Over the weekend, news dropped of an Al Jazeera documentary which implicated several high-profile athletes of using either human growth hormone or a steroid called Delta 2. Peyton Manning was the most well-known athlete included in the documentary but several baseball players such as Ryan Howard and Ryan Zimmerman were linked to the report as well. (Note: The main source from the documentary has reportedly recanted his entire story.)

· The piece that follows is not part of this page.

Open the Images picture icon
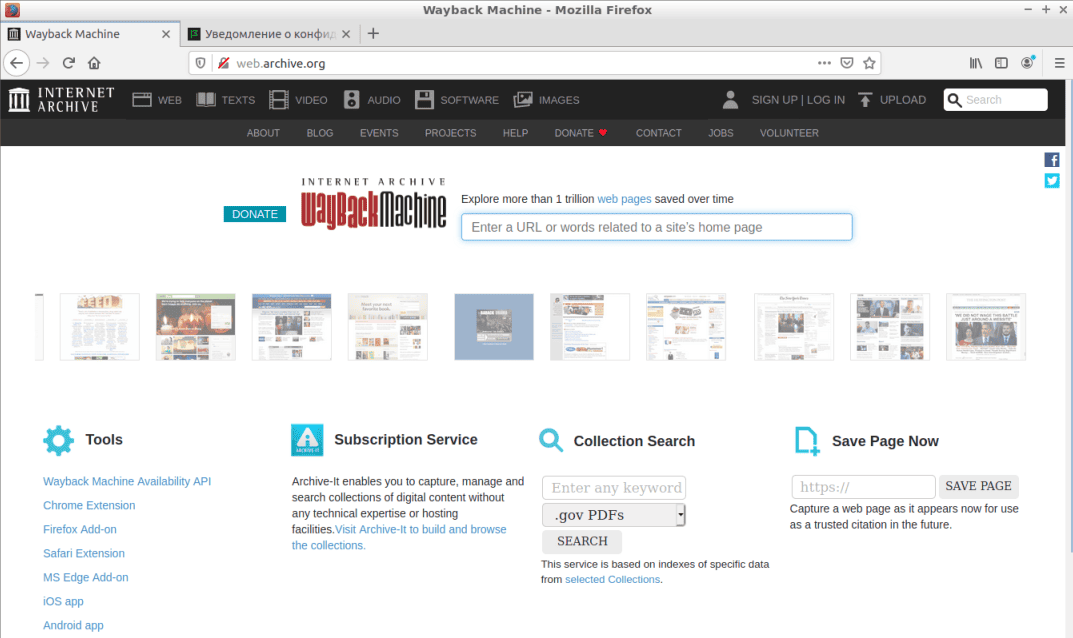 [523, 100]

In the wake of the documentary, Craig Calcaterra, lead baseball writer at NBC Sports, linked to a blog he wrote in early 2010 about a New York Times piece detailing Mark McGwire's image rehabilitation and apology tour prior to his re-emergence into Major League Baseball. Around the time of Calcaterra's original blog, McGwire had sat down with Bob Costas on the MLB Network and admitted using performance enhancing drugs. This was Calcaterra's tweet on Sunday:
Ari Fleischer handled Mark McGwire's PED confession/PR tour. Mock him, but McGwire didn't spend years a a pariah. https://t.co/lAoE2S6Rs3— Craig Calcaterra (@craigcalcaterra) December 27, 2015
Reading some of Calcaterra's other tweets, the implication seemed to be that unlike Barry Bonds, Roger Clemens, Sammy Sosa and other former stars linked to PEDs, due to a highly publicized public relations campaign, McGwire wasn't shunned from baseball - a status which ultimately led to him being hired to be the Cardinals' hitting coach prior to the 2010 season.

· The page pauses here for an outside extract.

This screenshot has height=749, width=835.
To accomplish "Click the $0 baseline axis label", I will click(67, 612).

Well that, of course, is entirely wrong.
But before I get into the why, I want to note that I like Calcaterra. I think he's funny and generally insightful. He's also polarizing - especially in these parts - because he openly trolls Cardinals fans and seems to relish his role as some trusted sidekick to the better known trolls. That sort of nonsense usually doesn't bother me and I still read and enjoy his morning recaps every day during baseball season. Calcaterra also sniffs out homerism and other crap pretty quickly, which I was reminded in light of Joe Strauss' untimely passing is not a talent to be trivialized. (He's also an incorrigible follow on Twitter. Not necessarily because of content but sheer volume. I've probably followed/unfollowed him more than anyone. He's truly the Billy Martin of Twitter.)
Anyway, McGwire was absolutely a pariah in baseball due to his use of PEDs and a quick review of the Hall of Fame voting shows that in some circles he likely still is. (More on that in a second.) Following McGwire's disastrous appearance before the House Government Reforms Committee in 2005, no one was mocked more than he was for his infamous "I'm not here to talk about the past" line. And rightfully so - while it was absurd that he and ten other players had to appear before that committee in the first place, it was a ridiculous thing to say. The several years that followed I remember him being like a ghost. He was never on television nor did he make any appearances at baseball events. I also don't recall any interviews. I wasn't living near the St. Louis area at the time, but if he had any sort of public profile in town I never heard about it. Whether on his own accord or by league-design, he was estranged from baseball and that lasted nearly five years.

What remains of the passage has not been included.